* [The problem] The lines from the start of the records through the one containing "بين سبورت (988, 1603)" are to be transcribed exactly, and nothing else.

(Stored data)
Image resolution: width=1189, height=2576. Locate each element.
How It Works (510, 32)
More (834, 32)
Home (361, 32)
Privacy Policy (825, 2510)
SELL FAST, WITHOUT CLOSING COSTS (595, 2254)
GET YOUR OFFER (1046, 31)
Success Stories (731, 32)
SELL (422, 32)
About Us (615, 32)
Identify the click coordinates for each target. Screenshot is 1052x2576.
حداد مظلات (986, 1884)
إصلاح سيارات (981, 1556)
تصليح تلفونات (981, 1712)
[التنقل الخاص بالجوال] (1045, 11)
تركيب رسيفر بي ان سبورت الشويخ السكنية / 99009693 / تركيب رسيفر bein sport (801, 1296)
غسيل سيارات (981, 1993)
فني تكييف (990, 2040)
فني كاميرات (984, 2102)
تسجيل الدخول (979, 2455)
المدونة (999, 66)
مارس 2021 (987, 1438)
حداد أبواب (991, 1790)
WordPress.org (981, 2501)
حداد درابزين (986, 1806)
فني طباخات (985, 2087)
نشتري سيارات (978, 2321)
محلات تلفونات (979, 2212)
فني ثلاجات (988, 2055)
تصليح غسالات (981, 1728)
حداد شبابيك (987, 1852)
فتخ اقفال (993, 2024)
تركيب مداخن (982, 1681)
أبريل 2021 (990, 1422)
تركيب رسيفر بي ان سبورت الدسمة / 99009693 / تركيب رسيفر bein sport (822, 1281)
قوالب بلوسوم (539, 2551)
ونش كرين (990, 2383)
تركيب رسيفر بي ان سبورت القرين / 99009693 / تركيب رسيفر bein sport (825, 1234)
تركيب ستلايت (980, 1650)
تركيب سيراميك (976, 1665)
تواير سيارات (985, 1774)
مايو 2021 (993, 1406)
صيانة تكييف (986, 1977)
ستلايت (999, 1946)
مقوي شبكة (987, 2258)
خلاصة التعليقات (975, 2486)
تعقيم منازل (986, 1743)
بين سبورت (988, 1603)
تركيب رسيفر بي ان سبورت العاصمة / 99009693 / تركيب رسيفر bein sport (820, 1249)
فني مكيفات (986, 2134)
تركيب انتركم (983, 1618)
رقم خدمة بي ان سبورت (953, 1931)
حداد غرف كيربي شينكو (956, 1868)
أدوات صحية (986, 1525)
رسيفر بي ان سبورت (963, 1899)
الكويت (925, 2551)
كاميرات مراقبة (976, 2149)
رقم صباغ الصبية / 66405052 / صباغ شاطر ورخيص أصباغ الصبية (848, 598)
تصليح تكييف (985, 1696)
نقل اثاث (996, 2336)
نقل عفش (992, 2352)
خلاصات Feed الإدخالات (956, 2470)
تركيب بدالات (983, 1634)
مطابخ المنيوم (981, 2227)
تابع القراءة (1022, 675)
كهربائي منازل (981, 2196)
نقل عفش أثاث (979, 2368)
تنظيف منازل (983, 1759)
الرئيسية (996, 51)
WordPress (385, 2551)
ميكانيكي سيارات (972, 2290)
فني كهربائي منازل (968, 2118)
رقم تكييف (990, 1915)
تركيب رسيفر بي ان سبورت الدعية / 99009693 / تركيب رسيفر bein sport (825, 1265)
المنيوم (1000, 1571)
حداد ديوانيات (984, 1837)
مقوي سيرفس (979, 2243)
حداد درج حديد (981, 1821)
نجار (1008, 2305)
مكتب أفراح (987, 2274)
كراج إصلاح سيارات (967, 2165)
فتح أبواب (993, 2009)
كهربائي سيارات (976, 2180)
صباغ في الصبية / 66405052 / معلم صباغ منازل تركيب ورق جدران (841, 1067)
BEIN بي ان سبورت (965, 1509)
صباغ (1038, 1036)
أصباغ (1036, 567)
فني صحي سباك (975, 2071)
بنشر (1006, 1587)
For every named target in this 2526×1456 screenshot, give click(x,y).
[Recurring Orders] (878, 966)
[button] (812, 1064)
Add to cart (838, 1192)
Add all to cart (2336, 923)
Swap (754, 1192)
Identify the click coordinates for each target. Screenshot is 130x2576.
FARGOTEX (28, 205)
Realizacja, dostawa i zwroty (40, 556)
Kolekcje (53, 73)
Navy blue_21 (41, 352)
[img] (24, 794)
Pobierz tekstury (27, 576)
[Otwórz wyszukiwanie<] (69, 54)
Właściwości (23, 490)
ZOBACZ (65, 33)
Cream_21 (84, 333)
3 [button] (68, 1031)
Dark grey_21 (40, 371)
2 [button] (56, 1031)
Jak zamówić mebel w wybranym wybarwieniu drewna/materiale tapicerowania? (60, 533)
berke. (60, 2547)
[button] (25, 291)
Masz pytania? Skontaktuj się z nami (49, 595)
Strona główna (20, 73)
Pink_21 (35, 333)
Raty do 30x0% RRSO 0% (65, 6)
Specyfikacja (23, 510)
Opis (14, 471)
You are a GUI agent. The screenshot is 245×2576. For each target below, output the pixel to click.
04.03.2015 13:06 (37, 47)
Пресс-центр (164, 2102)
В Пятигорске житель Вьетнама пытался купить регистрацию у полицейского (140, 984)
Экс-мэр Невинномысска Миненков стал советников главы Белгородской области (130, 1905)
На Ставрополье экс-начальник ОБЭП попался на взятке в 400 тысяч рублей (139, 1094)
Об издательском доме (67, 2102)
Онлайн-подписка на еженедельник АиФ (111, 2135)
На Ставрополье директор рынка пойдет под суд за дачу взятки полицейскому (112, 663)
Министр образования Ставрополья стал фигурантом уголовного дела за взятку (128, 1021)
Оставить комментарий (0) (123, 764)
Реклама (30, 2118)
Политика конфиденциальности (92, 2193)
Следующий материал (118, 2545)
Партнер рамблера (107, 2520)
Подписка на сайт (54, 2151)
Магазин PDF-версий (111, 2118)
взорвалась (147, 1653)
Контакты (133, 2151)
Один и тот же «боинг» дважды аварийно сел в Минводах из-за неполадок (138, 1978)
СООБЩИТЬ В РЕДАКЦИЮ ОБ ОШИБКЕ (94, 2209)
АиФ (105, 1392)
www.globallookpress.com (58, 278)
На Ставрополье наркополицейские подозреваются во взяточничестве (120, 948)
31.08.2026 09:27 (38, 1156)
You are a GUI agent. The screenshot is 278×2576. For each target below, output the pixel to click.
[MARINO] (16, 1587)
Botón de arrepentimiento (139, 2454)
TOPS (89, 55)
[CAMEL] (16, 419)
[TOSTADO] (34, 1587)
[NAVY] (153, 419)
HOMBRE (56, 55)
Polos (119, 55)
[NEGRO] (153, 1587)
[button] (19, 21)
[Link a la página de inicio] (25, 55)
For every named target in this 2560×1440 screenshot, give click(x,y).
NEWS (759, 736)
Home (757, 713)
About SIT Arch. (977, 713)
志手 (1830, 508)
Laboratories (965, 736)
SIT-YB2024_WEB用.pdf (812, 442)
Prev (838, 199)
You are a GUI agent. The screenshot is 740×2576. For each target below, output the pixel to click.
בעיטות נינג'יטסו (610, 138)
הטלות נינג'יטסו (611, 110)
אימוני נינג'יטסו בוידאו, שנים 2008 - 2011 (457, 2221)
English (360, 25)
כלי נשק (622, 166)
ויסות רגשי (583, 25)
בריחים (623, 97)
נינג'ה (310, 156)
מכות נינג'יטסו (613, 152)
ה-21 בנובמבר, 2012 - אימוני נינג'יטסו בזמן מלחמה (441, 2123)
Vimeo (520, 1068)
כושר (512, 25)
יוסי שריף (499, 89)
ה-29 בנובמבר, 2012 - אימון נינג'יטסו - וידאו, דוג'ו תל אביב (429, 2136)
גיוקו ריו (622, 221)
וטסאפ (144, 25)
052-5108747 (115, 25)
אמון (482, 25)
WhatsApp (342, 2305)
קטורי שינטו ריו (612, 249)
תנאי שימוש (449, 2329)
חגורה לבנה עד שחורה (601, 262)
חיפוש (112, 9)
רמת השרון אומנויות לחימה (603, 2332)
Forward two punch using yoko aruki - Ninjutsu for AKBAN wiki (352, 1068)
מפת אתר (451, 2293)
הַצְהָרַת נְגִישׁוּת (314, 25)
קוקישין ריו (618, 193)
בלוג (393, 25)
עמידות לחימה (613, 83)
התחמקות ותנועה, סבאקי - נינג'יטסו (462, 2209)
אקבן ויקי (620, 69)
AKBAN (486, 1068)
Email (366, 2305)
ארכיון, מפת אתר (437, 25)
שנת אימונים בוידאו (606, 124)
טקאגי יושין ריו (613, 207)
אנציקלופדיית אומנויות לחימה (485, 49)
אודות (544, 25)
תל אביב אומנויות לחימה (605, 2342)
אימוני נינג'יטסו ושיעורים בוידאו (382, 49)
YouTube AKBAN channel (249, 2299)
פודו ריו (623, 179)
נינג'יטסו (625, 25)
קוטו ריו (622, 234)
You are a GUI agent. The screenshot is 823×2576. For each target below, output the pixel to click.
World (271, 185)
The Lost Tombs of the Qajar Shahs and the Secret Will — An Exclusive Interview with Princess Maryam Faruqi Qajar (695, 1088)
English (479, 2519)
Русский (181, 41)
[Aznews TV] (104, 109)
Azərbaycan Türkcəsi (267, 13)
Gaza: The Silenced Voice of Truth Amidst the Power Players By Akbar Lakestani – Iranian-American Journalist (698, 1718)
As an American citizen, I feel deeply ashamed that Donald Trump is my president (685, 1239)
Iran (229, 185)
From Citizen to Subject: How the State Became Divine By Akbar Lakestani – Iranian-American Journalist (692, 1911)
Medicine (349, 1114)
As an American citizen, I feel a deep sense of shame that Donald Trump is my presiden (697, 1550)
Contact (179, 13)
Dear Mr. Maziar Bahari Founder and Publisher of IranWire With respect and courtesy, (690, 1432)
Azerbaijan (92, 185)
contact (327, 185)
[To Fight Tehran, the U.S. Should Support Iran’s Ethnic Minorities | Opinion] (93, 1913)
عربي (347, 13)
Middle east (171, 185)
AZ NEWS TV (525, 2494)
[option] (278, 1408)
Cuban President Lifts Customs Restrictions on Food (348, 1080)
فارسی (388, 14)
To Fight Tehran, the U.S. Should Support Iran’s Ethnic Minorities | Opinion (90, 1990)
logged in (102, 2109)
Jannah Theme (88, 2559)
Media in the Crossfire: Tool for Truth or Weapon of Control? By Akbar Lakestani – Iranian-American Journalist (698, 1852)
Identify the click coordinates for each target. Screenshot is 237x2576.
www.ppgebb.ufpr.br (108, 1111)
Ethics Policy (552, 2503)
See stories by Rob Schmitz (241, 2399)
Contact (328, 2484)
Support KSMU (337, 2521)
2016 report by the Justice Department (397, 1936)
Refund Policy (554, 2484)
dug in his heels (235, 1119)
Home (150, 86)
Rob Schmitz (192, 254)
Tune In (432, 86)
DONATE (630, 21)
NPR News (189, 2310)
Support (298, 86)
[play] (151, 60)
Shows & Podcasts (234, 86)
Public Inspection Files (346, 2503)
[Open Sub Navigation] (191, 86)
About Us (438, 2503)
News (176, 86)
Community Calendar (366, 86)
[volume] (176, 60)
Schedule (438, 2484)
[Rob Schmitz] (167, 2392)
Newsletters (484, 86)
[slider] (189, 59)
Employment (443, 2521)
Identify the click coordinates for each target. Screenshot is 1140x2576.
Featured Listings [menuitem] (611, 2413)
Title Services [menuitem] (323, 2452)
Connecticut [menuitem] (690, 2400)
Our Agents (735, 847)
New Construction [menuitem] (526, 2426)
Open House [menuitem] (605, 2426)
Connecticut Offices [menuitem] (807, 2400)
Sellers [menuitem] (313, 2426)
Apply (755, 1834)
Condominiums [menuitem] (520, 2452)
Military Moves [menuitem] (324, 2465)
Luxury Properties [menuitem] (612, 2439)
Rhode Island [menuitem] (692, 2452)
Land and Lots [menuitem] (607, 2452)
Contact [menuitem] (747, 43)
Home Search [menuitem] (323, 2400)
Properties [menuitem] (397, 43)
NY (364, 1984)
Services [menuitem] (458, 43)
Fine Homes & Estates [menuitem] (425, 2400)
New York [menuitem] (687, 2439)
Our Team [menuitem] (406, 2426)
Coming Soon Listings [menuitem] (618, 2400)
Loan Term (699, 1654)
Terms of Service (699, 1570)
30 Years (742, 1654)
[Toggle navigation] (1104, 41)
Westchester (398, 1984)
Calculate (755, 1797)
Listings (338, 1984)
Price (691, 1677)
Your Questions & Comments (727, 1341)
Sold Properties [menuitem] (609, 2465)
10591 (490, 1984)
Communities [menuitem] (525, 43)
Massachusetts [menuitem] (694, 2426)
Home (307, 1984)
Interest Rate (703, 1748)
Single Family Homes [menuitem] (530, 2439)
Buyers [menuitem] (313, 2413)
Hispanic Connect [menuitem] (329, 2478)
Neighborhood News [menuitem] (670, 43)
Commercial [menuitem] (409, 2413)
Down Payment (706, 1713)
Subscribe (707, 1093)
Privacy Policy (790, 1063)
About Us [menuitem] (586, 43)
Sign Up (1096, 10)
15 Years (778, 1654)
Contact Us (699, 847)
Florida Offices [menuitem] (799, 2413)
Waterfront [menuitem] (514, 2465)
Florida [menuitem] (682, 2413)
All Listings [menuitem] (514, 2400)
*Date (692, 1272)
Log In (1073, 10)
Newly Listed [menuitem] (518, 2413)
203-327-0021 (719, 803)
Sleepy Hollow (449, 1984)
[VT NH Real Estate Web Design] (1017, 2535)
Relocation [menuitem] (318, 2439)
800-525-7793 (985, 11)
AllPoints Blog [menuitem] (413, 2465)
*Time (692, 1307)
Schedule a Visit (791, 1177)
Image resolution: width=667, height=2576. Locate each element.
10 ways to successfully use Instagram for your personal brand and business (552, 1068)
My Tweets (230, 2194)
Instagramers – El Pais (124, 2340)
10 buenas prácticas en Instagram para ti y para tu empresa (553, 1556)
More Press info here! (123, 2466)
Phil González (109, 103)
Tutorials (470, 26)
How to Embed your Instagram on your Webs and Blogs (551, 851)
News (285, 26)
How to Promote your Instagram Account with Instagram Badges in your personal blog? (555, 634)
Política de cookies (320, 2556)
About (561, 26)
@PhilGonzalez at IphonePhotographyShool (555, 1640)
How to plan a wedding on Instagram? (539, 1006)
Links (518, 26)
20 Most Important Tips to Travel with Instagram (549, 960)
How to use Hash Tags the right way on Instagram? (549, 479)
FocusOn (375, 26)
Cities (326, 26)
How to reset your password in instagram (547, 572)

* [Solution for this problem]
Image resolution: width=1189, height=2576. Locate each element.
How It Works (510, 32)
More (834, 32)
Home (361, 32)
Privacy Policy (825, 2510)
SELL FAST, WITHOUT CLOSING COSTS (595, 2254)
GET YOUR OFFER (1046, 31)
Success Stories (731, 32)
SELL (422, 32)
About Us (615, 32)
Identify the click coordinates for each target. Screenshot is 1052x2576.
حداد مظلات (986, 1884)
إصلاح سيارات (981, 1556)
تصليح تلفونات (981, 1712)
[التنقل الخاص بالجوال] (1045, 11)
تركيب رسيفر بي ان سبورت الشويخ السكنية / 99009693 / تركيب رسيفر bein sport (801, 1296)
غسيل سيارات (981, 1993)
فني تكييف (990, 2040)
فني كاميرات (984, 2102)
تسجيل الدخول (979, 2455)
المدونة (999, 66)
مارس 2021 (987, 1438)
حداد أبواب (991, 1790)
WordPress.org (981, 2501)
حداد درابزين (986, 1806)
فني طباخات (985, 2087)
نشتري سيارات (978, 2321)
محلات تلفونات (979, 2212)
فني ثلاجات (988, 2055)
تصليح غسالات (981, 1728)
حداد شبابيك (987, 1852)
فتخ اقفال (993, 2024)
تركيب مداخن (982, 1681)
أبريل 2021 (990, 1422)
تركيب رسيفر بي ان سبورت الدسمة / 99009693 / تركيب رسيفر bein sport (822, 1281)
قوالب بلوسوم (539, 2551)
ونش كرين (990, 2383)
تركيب رسيفر بي ان سبورت القرين / 99009693 / تركيب رسيفر bein sport (825, 1234)
تركيب ستلايت (980, 1650)
تركيب سيراميك (976, 1665)
تواير سيارات (985, 1774)
مايو 2021 (993, 1406)
صيانة تكييف (986, 1977)
ستلايت (999, 1946)
مقوي شبكة (987, 2258)
خلاصة التعليقات (975, 2486)
تعقيم منازل (986, 1743)
بين سبورت (988, 1603)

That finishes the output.